Some quotes from the user testing:
"It sounds like a secret"
"I get the message in the bottle idea"
"It feels precious, so i’m more thoughtful of what I say into it"
"I like that I learnt something I wasn’t looking to learn"
"I would like some insignia of the previous recorder"
"Does this stay only between Alex and me?"
"I’m just going to be brutally honest ok?"
"I wish I could leave it in my house for myself- kind of like an audio photograph, and then many years later listen to it"
"There is something intensely personal about this experience"
"Oh, I love the lo-fi sound, cause history always has and always will sound like this"
Stopping, thinking and remembering: New conversations in tech
Over the past year, I have tried to articulate better every single day, my viewpoint that is embedded and at the core of not just my thesis but also my approach to design. Having not been comfortable with the tag of “designer as a problem solver” or “an artist” I have often found myself stuck somewhere in the middle, not really being able to clearly define this viewpoint.
However, since the final presentations are merely a month’s distance, I am forcing myself to clarify this viewpoint, in order to get others to understand the motivations behind my process.
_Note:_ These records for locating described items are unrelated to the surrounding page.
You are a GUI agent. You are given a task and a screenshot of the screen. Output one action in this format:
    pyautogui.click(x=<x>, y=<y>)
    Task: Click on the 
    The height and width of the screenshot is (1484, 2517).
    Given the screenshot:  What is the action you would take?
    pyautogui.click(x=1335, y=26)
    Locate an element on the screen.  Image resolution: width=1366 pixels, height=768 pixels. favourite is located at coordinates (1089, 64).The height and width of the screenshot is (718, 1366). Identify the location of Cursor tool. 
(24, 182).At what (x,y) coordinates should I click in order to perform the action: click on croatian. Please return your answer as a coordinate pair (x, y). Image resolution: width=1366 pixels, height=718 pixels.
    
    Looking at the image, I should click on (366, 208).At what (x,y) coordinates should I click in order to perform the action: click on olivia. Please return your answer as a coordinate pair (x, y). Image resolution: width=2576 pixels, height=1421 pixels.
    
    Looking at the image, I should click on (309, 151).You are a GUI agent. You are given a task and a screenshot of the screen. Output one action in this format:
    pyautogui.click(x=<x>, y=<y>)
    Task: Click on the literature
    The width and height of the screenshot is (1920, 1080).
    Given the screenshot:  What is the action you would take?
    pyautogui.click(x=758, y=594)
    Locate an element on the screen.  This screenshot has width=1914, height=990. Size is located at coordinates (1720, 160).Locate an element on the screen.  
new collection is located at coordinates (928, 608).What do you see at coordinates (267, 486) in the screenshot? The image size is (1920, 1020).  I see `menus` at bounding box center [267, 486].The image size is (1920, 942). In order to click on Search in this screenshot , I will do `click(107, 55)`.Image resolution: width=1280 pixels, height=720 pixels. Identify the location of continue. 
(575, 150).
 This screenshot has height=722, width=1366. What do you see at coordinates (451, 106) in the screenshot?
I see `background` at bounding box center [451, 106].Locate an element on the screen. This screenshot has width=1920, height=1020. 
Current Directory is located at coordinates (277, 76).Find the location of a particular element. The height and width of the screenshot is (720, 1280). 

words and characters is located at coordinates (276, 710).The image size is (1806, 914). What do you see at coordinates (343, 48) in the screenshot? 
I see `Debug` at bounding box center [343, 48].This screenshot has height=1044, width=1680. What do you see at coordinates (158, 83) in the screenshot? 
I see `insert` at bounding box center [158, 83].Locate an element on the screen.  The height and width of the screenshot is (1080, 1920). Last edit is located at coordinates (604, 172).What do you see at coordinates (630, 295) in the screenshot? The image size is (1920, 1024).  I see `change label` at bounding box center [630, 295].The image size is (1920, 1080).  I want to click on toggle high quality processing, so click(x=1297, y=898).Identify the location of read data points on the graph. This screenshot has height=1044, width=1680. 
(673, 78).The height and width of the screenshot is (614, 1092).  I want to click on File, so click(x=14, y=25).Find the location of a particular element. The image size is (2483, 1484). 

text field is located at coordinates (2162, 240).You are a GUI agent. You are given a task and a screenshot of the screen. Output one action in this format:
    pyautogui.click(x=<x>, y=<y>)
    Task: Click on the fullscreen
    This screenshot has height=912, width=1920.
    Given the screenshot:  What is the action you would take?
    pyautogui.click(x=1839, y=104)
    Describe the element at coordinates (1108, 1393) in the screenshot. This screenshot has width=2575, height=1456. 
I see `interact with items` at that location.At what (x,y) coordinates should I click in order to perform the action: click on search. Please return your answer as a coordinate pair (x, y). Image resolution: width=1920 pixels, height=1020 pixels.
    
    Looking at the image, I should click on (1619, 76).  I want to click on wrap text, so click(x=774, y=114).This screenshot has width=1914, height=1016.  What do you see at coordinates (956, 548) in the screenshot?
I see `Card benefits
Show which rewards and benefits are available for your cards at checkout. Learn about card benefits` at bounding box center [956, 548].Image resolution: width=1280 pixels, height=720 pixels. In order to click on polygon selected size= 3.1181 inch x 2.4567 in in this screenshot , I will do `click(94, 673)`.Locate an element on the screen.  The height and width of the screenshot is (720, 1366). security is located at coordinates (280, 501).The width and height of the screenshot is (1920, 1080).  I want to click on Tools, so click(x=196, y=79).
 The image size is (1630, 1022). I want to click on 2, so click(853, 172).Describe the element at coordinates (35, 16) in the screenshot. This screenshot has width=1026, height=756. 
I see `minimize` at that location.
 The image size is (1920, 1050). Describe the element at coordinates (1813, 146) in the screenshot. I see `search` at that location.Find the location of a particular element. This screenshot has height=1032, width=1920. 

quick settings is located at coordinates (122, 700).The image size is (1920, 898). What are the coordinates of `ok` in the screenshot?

Yesterday I came across articles by two people much more articulate than I am, expressing what I have been trying so hard to get at. In an article titled Machines of Laughter and Forgetting, Evgeny Morozov writes:
"Alas, most designers, following Wilde, think of technologies as nothing more than mechanical slaves that must maximize efficiency. But some are realizing that technologies don’t have to be just trivial problem-solvers: they can also be subversive troublemakers, making us question our habits and received ideas…
..While devices-as-problem-solvers seek to avoid friction, devices-as-troublemakers seek to create an “aesthetic of friction” that engages users in new ways. Will such extra seconds of thought — nay, contemplation — slow down civilization? They well might. But who said that stopping to catch a breath on our way to the abyss is not a sensible strategy?”
"The new connected is to be disconnected. Deadspots are the new hotspots.
Moving toward is moving away, and hence, the notion of density and progress has changed. It’s our job to pause, coordinate, and design opportunities for chance”
Reading these emerging thoughts in tech, not only gave me a sense of validation but also motivated me to continue trying to clarify, frame, articulate and express my outlook at the role of technology in design.